++++ Information given ++++

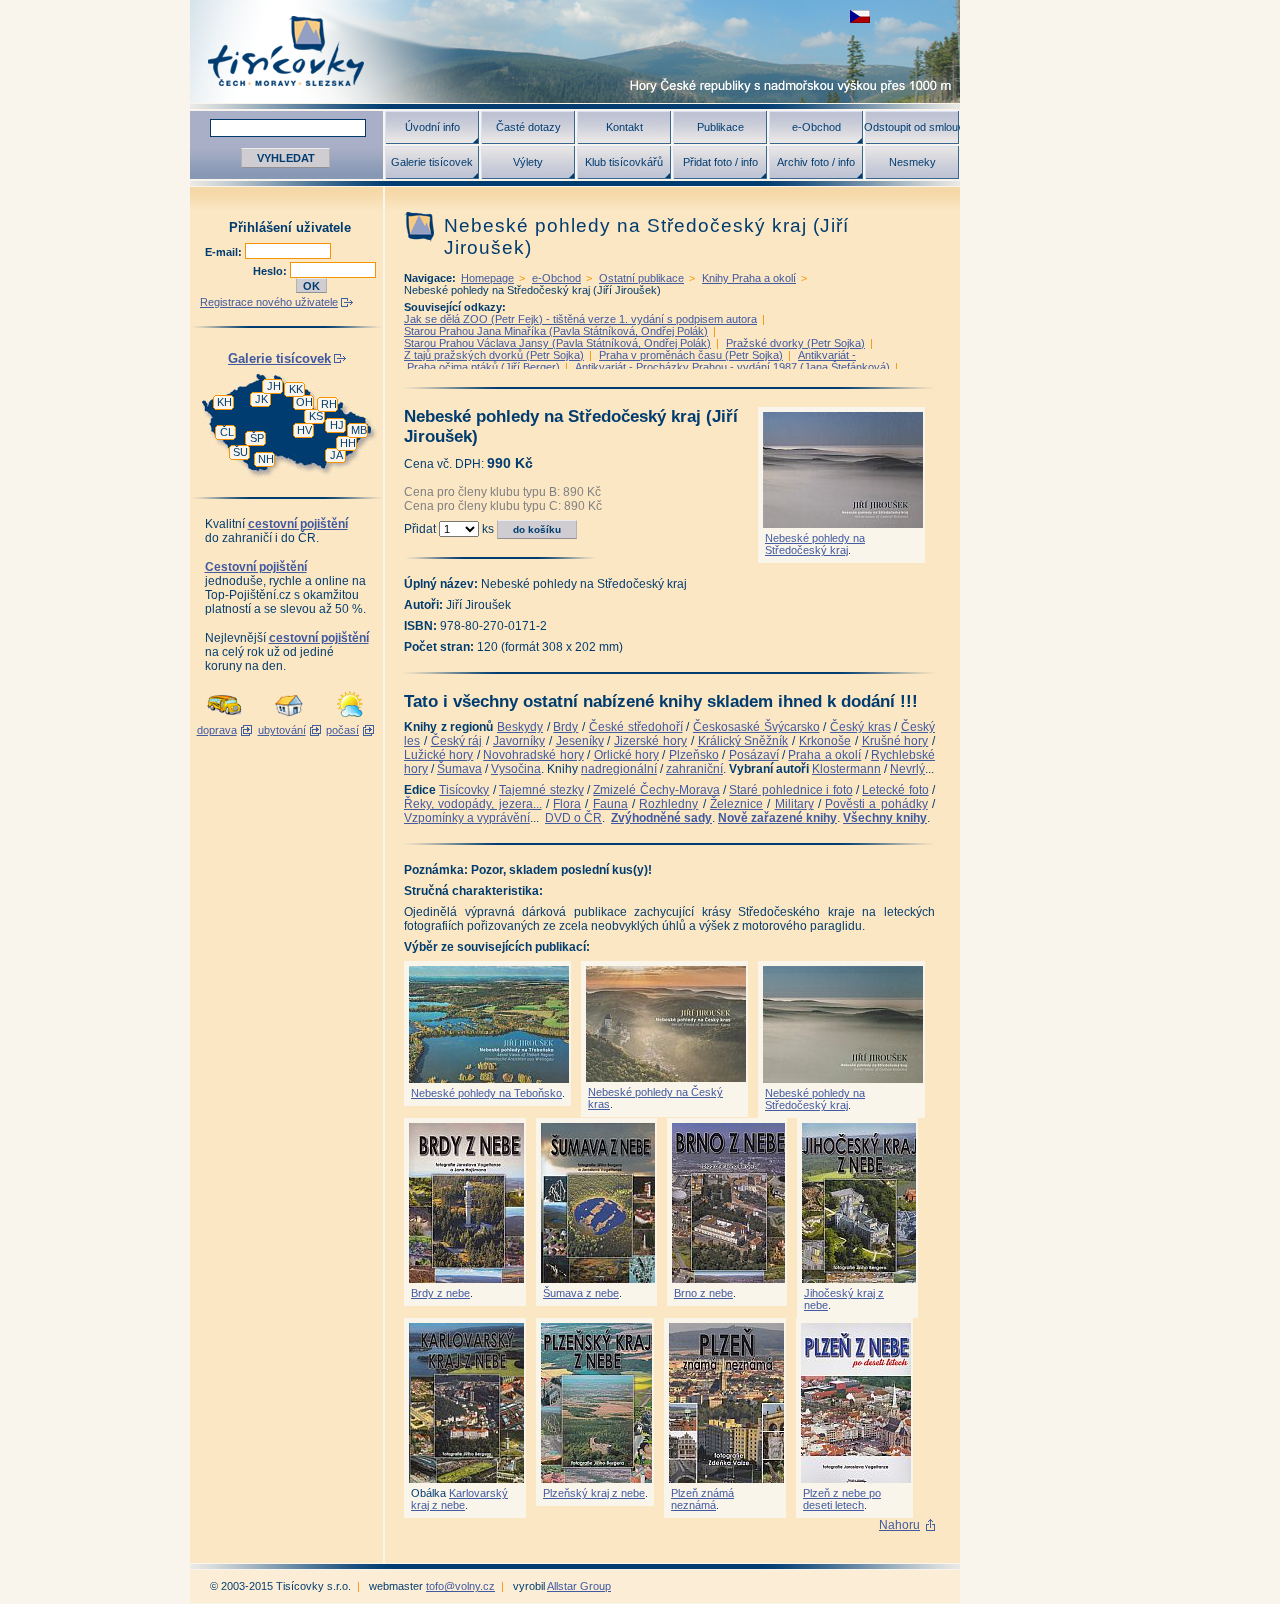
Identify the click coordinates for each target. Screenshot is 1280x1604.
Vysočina (516, 769)
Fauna (610, 804)
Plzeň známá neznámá (702, 1499)
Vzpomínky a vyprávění (467, 818)
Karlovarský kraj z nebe (459, 1499)
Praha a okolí (824, 755)
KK (296, 389)
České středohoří (636, 727)
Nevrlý (907, 769)
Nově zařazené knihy (777, 818)
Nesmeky (912, 162)
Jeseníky (580, 741)
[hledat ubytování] (289, 718)
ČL (227, 432)
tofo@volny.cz (460, 1586)
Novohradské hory (533, 755)
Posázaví (754, 755)
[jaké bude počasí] (350, 718)
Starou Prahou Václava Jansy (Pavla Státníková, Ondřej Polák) (557, 343)
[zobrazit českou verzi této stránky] (860, 16)
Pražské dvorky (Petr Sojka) (795, 343)
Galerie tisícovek (432, 162)
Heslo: (271, 271)
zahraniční (694, 769)
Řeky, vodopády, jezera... (473, 804)
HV (304, 430)
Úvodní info (432, 127)
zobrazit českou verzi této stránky (860, 16)
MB (359, 430)
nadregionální (619, 769)
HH (348, 443)
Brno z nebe (703, 1293)
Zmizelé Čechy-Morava (656, 790)
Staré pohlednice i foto (790, 790)
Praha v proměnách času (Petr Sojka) (691, 355)
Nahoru (899, 1525)
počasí (342, 730)
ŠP (257, 438)
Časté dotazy (528, 127)
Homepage (487, 278)
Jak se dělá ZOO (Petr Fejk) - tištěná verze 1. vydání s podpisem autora (580, 319)
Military (794, 804)
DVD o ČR (573, 818)
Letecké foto (895, 790)
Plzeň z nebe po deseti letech (842, 1499)
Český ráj (457, 741)
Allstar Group (579, 1586)
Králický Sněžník (743, 741)
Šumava (459, 769)
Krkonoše (825, 741)
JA (336, 455)
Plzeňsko (694, 755)
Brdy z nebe (440, 1293)
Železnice (736, 804)
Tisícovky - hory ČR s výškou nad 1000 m (575, 51)
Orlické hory (626, 755)
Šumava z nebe (581, 1293)
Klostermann (846, 769)
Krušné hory (895, 741)
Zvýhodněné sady (661, 818)
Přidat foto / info (720, 162)
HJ (337, 425)
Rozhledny (668, 804)
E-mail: (225, 252)
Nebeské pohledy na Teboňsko (486, 1093)
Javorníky (519, 741)
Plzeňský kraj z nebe (594, 1493)
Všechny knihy (885, 818)
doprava (217, 730)
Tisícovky (464, 790)
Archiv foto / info (816, 162)
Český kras (860, 727)
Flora (567, 804)
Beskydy (520, 727)
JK (261, 399)
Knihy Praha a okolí (749, 278)
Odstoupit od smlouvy (912, 127)
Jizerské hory (650, 741)
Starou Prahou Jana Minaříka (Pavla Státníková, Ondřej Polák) (556, 331)
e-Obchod (816, 127)
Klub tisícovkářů (624, 162)
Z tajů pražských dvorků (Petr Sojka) (494, 355)
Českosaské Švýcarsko (756, 727)
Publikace (720, 127)
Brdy (565, 727)
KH (224, 402)
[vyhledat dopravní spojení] (224, 718)
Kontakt (624, 127)
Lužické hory (438, 755)
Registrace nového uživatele (269, 302)
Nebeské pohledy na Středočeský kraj (815, 544)
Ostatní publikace (641, 278)
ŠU (240, 452)
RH (329, 404)
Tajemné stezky (541, 790)
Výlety (528, 162)
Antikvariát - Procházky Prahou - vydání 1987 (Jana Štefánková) (732, 367)
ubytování (282, 730)
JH (274, 386)
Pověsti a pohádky (876, 804)
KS (316, 416)
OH (304, 402)
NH (266, 459)
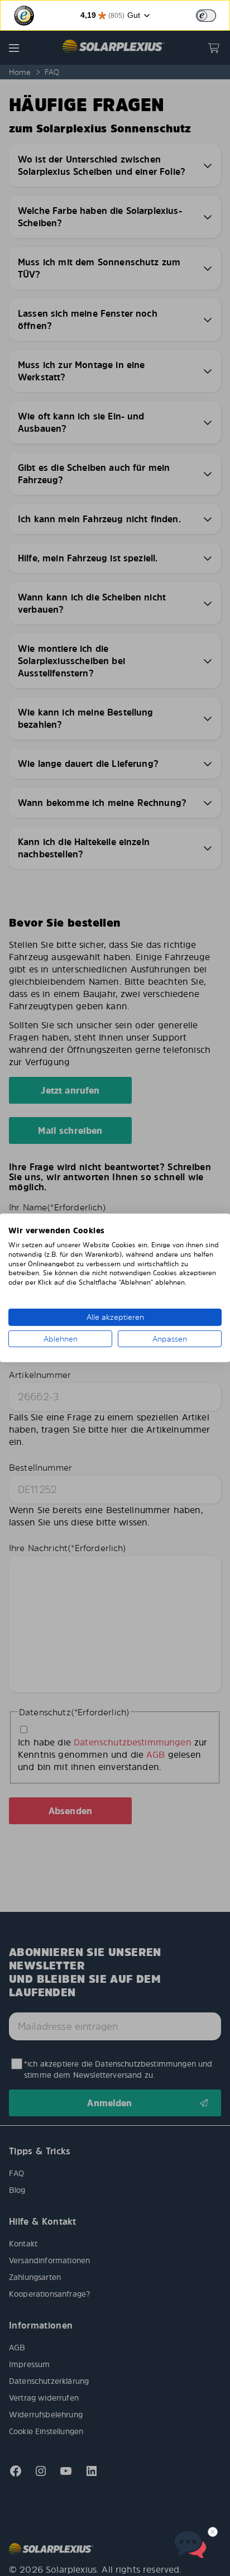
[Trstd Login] (212, 14)
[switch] (206, 15)
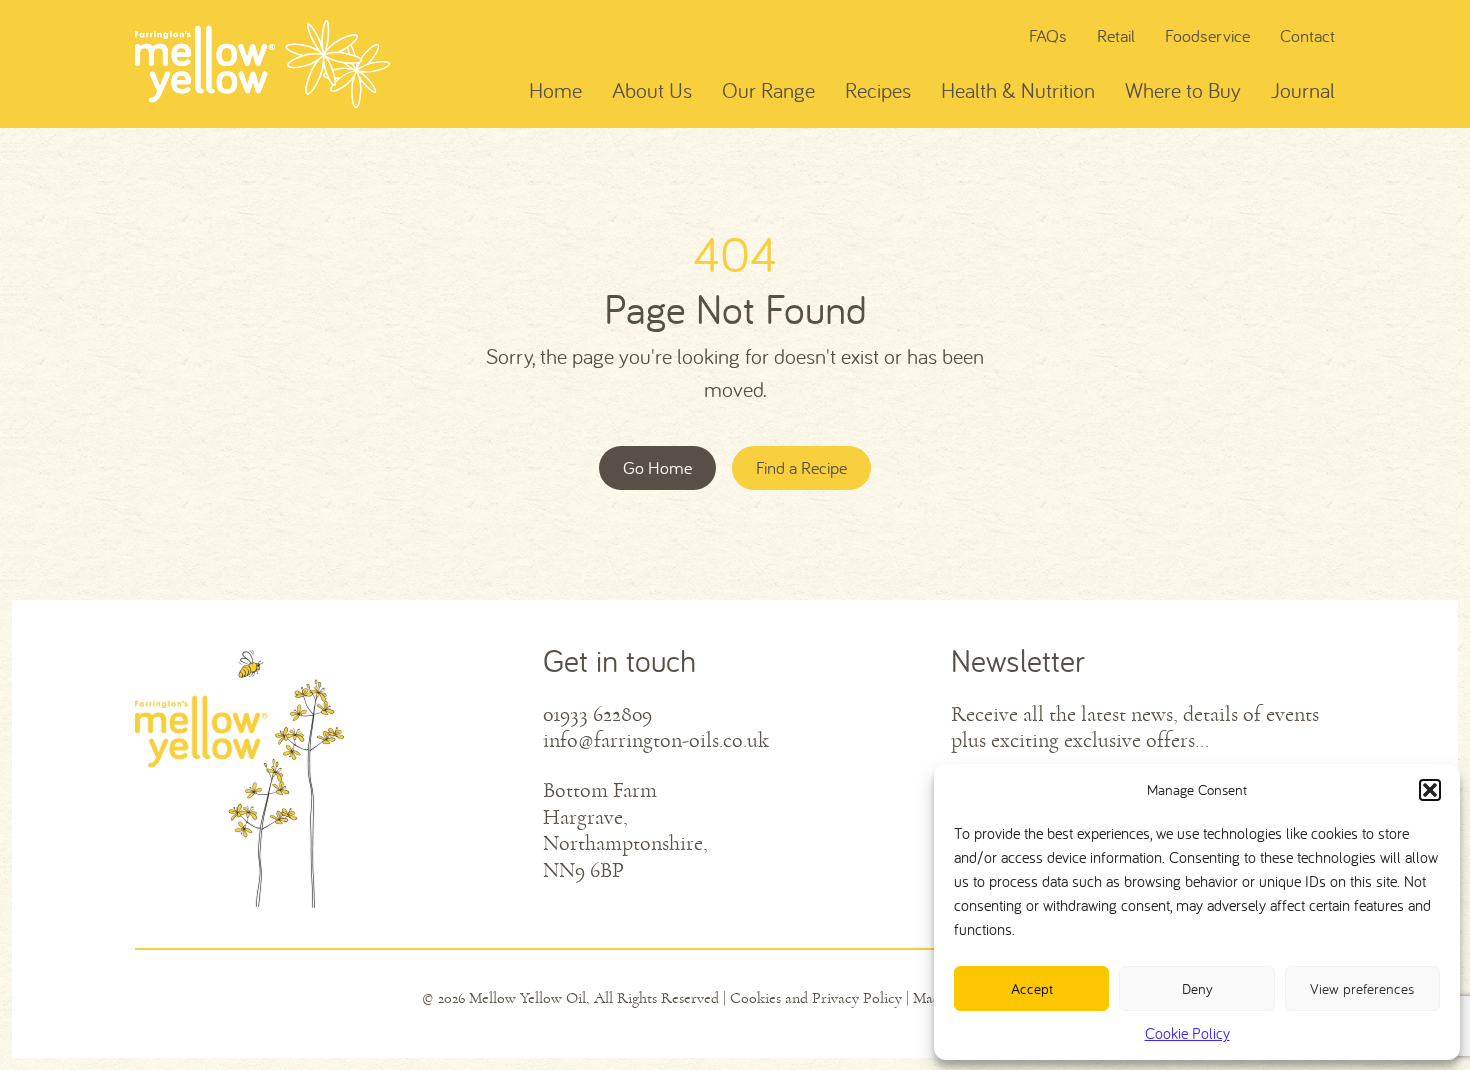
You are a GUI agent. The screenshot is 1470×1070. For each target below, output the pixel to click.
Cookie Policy (1187, 1033)
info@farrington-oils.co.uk (656, 741)
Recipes (878, 90)
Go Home (657, 467)
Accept (1032, 988)
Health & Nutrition (1018, 90)
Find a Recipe (801, 467)
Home (555, 90)
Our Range (768, 90)
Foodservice (1207, 35)
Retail (1116, 35)
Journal (1303, 90)
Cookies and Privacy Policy (816, 998)
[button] (1430, 790)
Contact (1307, 35)
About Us (652, 90)
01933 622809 (597, 715)
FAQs (1048, 35)
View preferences (1362, 988)
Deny (1197, 988)
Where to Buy (1183, 90)
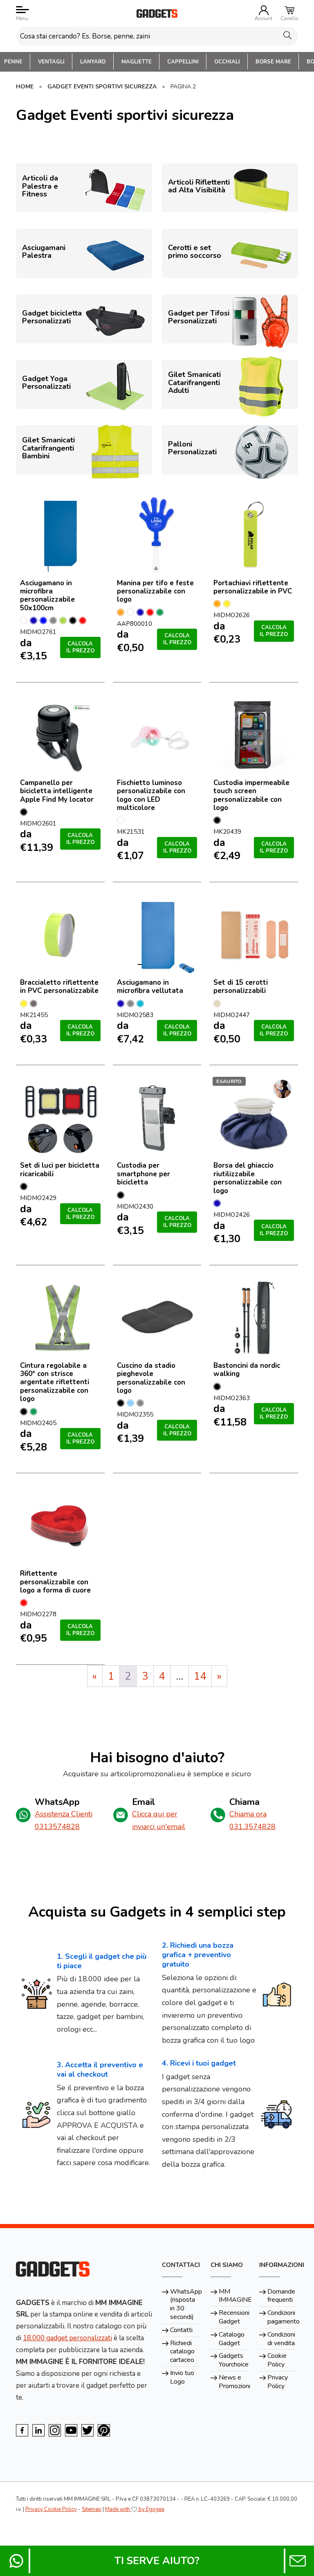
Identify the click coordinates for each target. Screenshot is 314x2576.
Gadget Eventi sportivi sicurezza (102, 86)
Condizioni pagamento (282, 2317)
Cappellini (183, 61)
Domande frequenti (281, 2296)
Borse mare (273, 61)
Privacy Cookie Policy (51, 2509)
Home (25, 86)
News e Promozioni (234, 2382)
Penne (13, 61)
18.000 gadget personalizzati (67, 2338)
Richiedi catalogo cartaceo (182, 2352)
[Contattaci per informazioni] (16, 2561)
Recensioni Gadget (234, 2317)
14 (200, 1676)
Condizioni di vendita (281, 2339)
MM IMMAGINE (234, 2296)
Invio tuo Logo (182, 2377)
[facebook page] (22, 2430)
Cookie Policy (277, 2360)
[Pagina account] (264, 10)
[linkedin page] (38, 2430)
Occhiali (227, 61)
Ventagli (51, 61)
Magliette (136, 61)
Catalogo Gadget (231, 2339)
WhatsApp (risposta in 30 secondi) (185, 2304)
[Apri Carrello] (289, 10)
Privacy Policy (277, 2382)
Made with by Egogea (134, 2509)
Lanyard (93, 61)
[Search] (287, 35)
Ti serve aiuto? (157, 2561)
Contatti (181, 2330)
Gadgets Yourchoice (234, 2360)
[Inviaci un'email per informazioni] (297, 2561)
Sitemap (91, 2509)
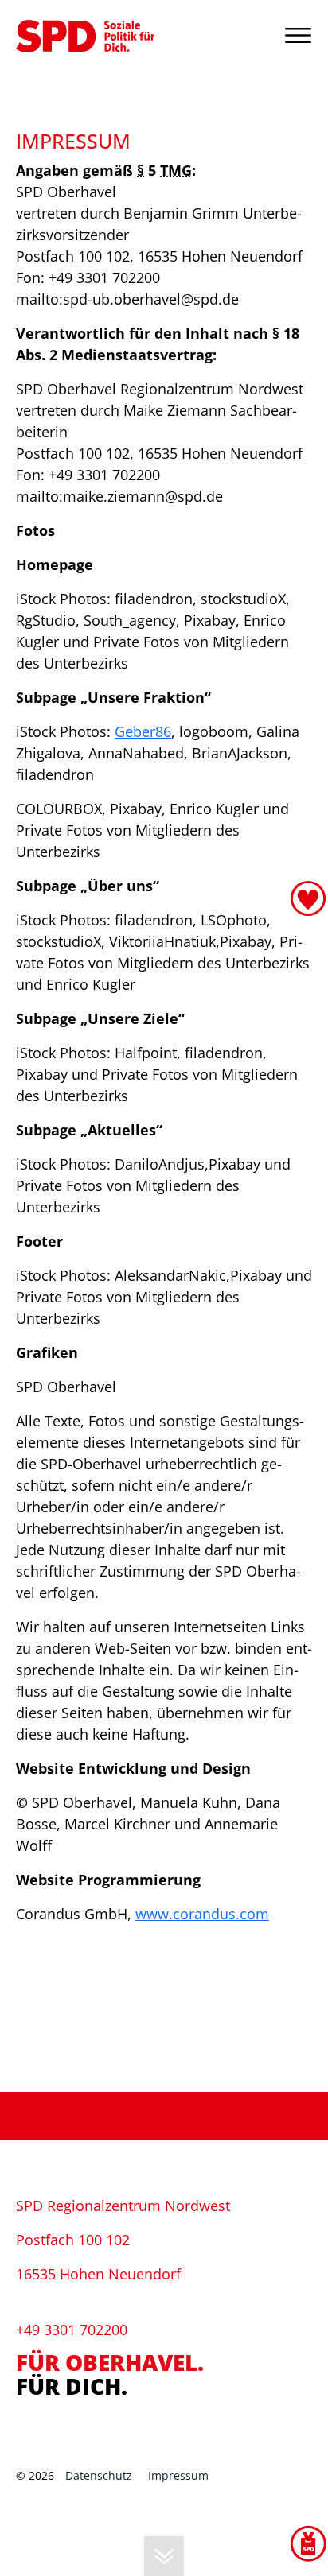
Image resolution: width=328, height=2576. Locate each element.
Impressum (178, 2475)
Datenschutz (98, 2475)
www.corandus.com (202, 1913)
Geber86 (143, 731)
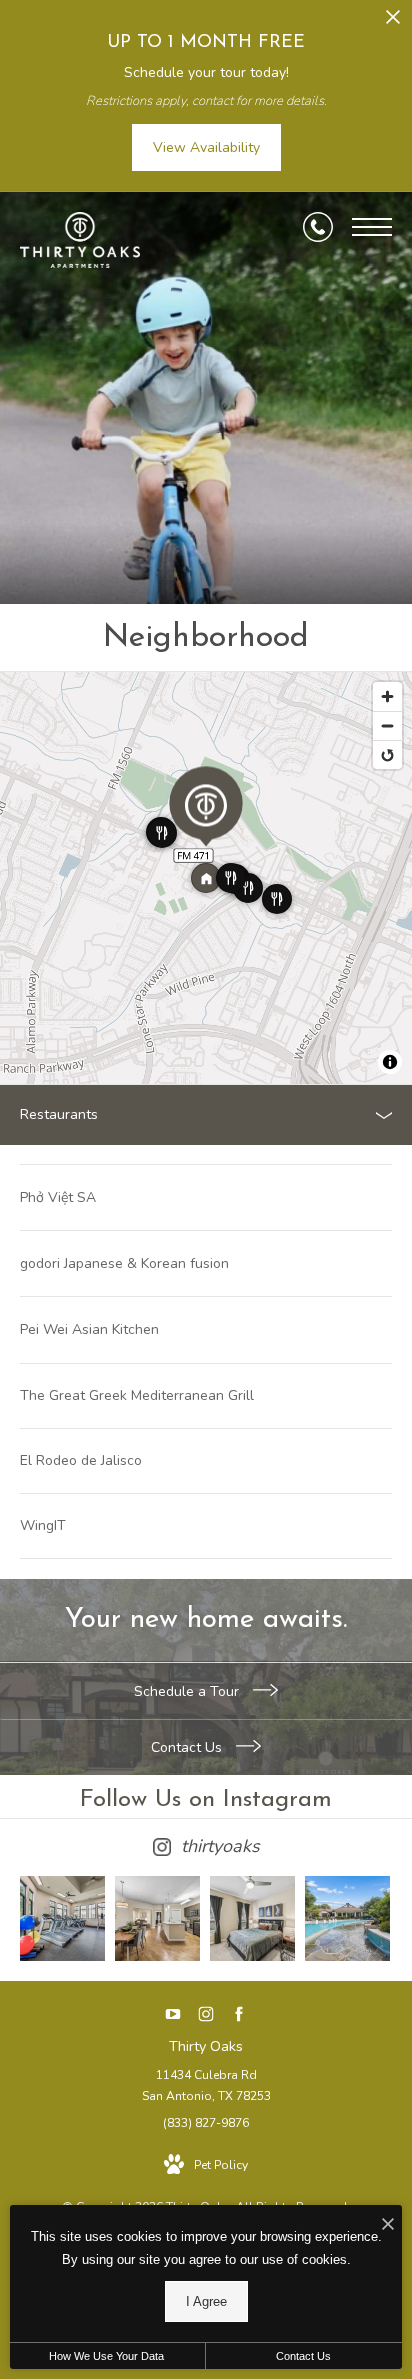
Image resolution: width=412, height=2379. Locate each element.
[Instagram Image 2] (157, 1918)
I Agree (206, 2301)
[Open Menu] (372, 227)
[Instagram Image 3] (252, 1918)
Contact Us (188, 1747)
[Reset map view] (387, 754)
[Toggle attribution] (390, 1062)
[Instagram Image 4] (347, 1918)
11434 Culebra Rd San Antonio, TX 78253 (206, 2086)
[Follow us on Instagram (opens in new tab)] (206, 2013)
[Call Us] (318, 227)
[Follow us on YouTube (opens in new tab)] (173, 2013)
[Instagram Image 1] (62, 1918)
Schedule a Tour (188, 1691)
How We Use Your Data (106, 2356)
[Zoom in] (387, 696)
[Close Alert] (393, 22)
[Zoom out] (387, 725)
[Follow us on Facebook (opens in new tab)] (239, 2013)
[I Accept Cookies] (388, 2225)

++++

Scan the records above for the lines holding "Gadget Eventi sportivi sicurezza (102, 86)" and "Sitemap (91, 2509)". Transcribe those two and every line between them word for word, and no others.

→ **Answer to this problem**:
Gadget Eventi sportivi sicurezza (102, 86)
Condizioni pagamento (282, 2317)
Cappellini (183, 61)
Domande frequenti (281, 2296)
Borse mare (273, 61)
Privacy Cookie Policy (51, 2509)
Home (25, 86)
News e Promozioni (234, 2382)
Penne (13, 61)
18.000 gadget personalizzati (67, 2338)
Richiedi catalogo cartaceo (182, 2352)
[Contattaci per informazioni] (16, 2561)
Recensioni Gadget (234, 2317)
14 (200, 1676)
Condizioni di vendita (281, 2339)
MM IMMAGINE (234, 2296)
Invio tuo Logo (182, 2377)
[facebook page] (22, 2430)
Cookie Policy (277, 2360)
[Pagina account] (264, 10)
[linkedin page] (38, 2430)
Occhiali (227, 61)
Ventagli (51, 61)
Magliette (136, 61)
Catalogo Gadget (231, 2339)
WhatsApp (risposta in 30 secondi) (185, 2304)
[Apri Carrello] (289, 10)
Privacy Policy (277, 2382)
Made with by Egogea (134, 2509)
Lanyard (93, 61)
[Search] (287, 35)
Ti serve aiuto? (157, 2561)
Contatti (181, 2330)
Gadgets Yourchoice (234, 2360)
[Inviaci un'email per informazioni] (297, 2561)
Sitemap (91, 2509)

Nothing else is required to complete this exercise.